* **Task data**:
- - - -

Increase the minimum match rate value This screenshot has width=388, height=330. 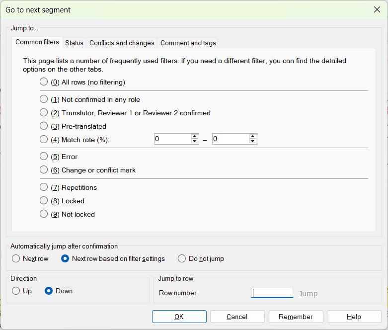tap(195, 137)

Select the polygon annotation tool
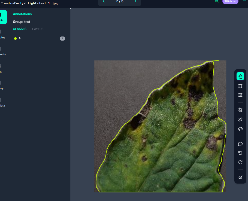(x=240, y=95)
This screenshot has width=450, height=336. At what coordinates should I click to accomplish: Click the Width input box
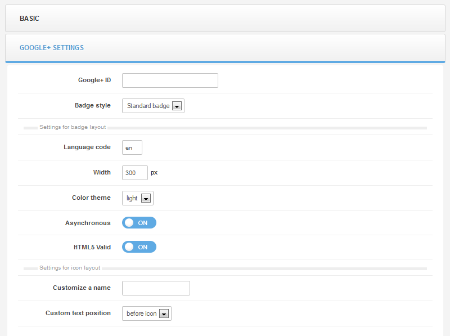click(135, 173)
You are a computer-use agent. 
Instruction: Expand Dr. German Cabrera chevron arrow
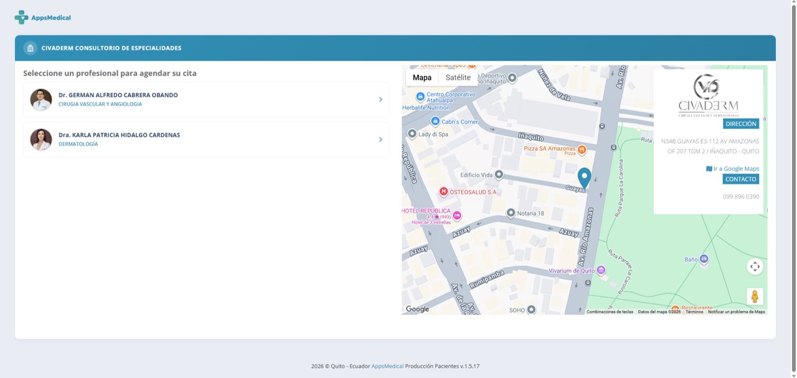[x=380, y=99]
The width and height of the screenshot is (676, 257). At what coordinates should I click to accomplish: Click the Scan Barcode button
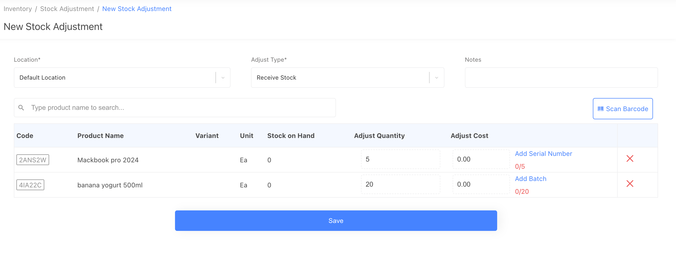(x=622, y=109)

- - - -

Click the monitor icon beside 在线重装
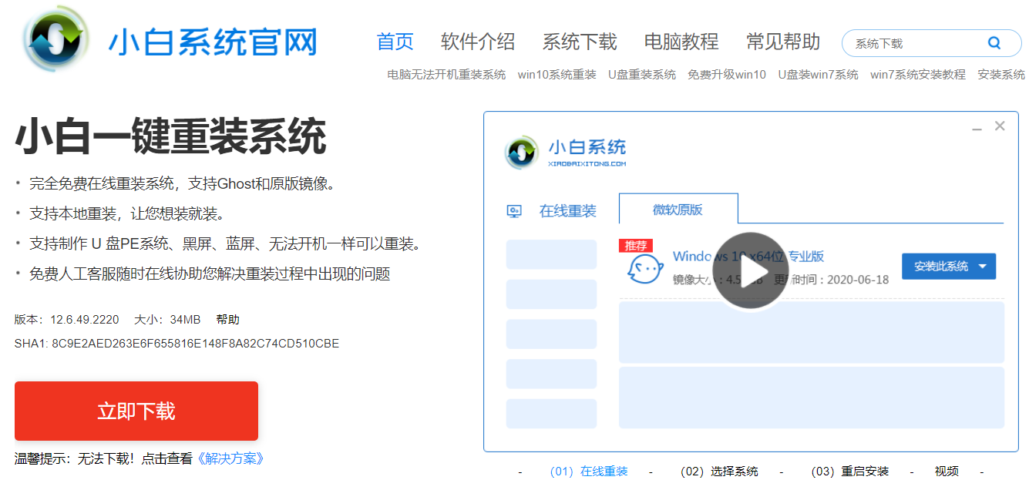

- - - -

Reproduce the listing above from the line that holds "Select the polygon annotation tool" through the line that holds "You are a computer-use agent.", both included, with the pictures left out.

* **Answer box**:
Select the polygon annotation tool
(x=240, y=95)
This screenshot has width=450, height=336. At what coordinates should I click to accomplish: Click the Width input box
click(135, 173)
You are a computer-use agent. 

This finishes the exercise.